Dr. Matthew Bediako, who served as executive secretary of the General Conference of the Seventh-day Adventist Church until his retirement in 2010, expressed concern about corruption in Ghana where he spoke on July 10 for the graduation ceremonies at Valley View University. "If you want to create wealth, you should not let it be 'kalabule money,'" he said, using what one newspaper columnist in the country called a "loaded term" referring to fraudulent means of making money.
 
 
"It signifies the decade between 1972 and 1982 when our country seemed to be spiraling from crisis to crisis and most Ghanaians had lost confidence in our public institutions," explained Kobina Kennedy. "Then, as now, inflation was high … there was a government party in disarray … many groups which depend on the public purse for their pay were up in arms … people in government got rich by the day even as government got more broke by the day." Despite the fact that some things are different, particularly oil wealth, the situation is dangerous, Kennedy wrote.
 
 
Bediako called on the Ghanaian government to push ahead with investigations that have already been authorized. He asked why, after establishing several parliamentary committees to investigate corruption, no one has been prosecuted. He also asked why individuals who have committed financial misconduct are either promoted or transferred. "It seems words like accountability, transparency, integrity, honesty and truthfulness are no longer in our vocabulary," Bediako was quoted by the Ghana News Association (GNA). "They have been erased from the minds of our people."
 
 
Valley View University is operated by the Adventist denomination and has become one of the top educational institutions in the country. It was chartered in 2006 and by last year was recognized as one of the seven top universities out of the 60 accredited universities (public and private) in Ghana. Enrollment totaled 8,174 in the current 2013-2014 school year, a 31 percent increase over the previous year.

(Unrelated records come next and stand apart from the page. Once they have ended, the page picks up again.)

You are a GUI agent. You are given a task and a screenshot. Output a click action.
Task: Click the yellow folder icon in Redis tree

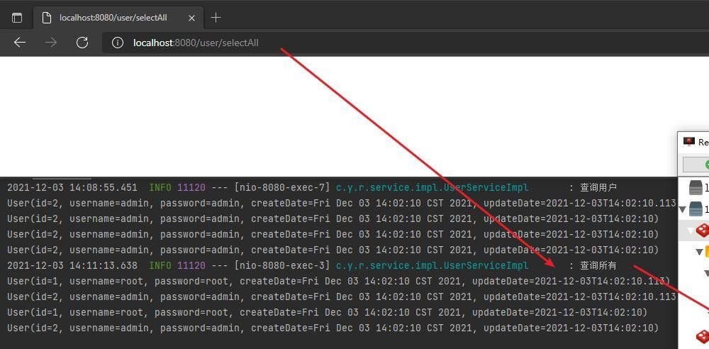[x=706, y=251]
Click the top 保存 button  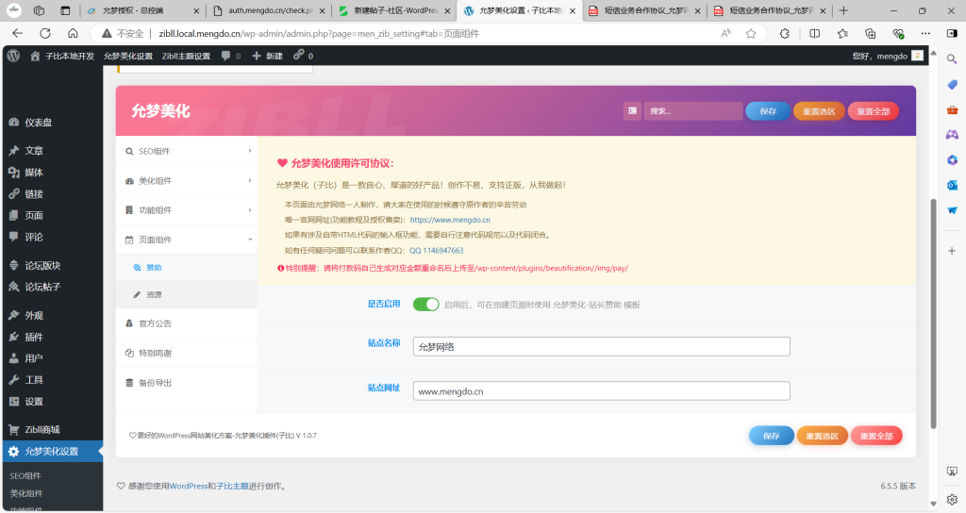[x=767, y=111]
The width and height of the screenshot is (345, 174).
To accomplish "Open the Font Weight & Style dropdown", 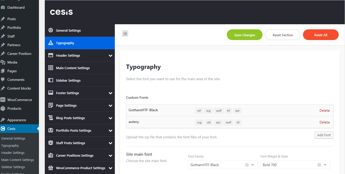I will (x=325, y=165).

A full-time faculty of 111 published 86 peer-reviewed articles and books last year.
 
 
Four new programs have been submitted to the National Accreditation Board and are expected to be added to the university's offerings next year: a Masters of Education, a Bachelor of Science in economics and another in environmental studies, and a degree in journalism. A total of 1,084 students were awarded degrees at the ceremonies during which Bediako spoke.
 
 
The Adventist denomination has a membership of 375,000 among the 25 million population of Ghana with 1,168 local churches. At least one church member, the Hon. Kwame Osei-Prempeh, has served as an elected member of parliament since 1997. Recently the first Adventist minister to serve as a chaplain in the Ghana Armed Forces, Capt. Peter Nyanko Duadu, was appointed administrative officer of all military chaplains. In November Prof. Daniel Buor, vice chancellor of Valley View University, was presented the prestigious Gold Award of the Ghana Academy of Arts and Science for his research in public health and medical geography.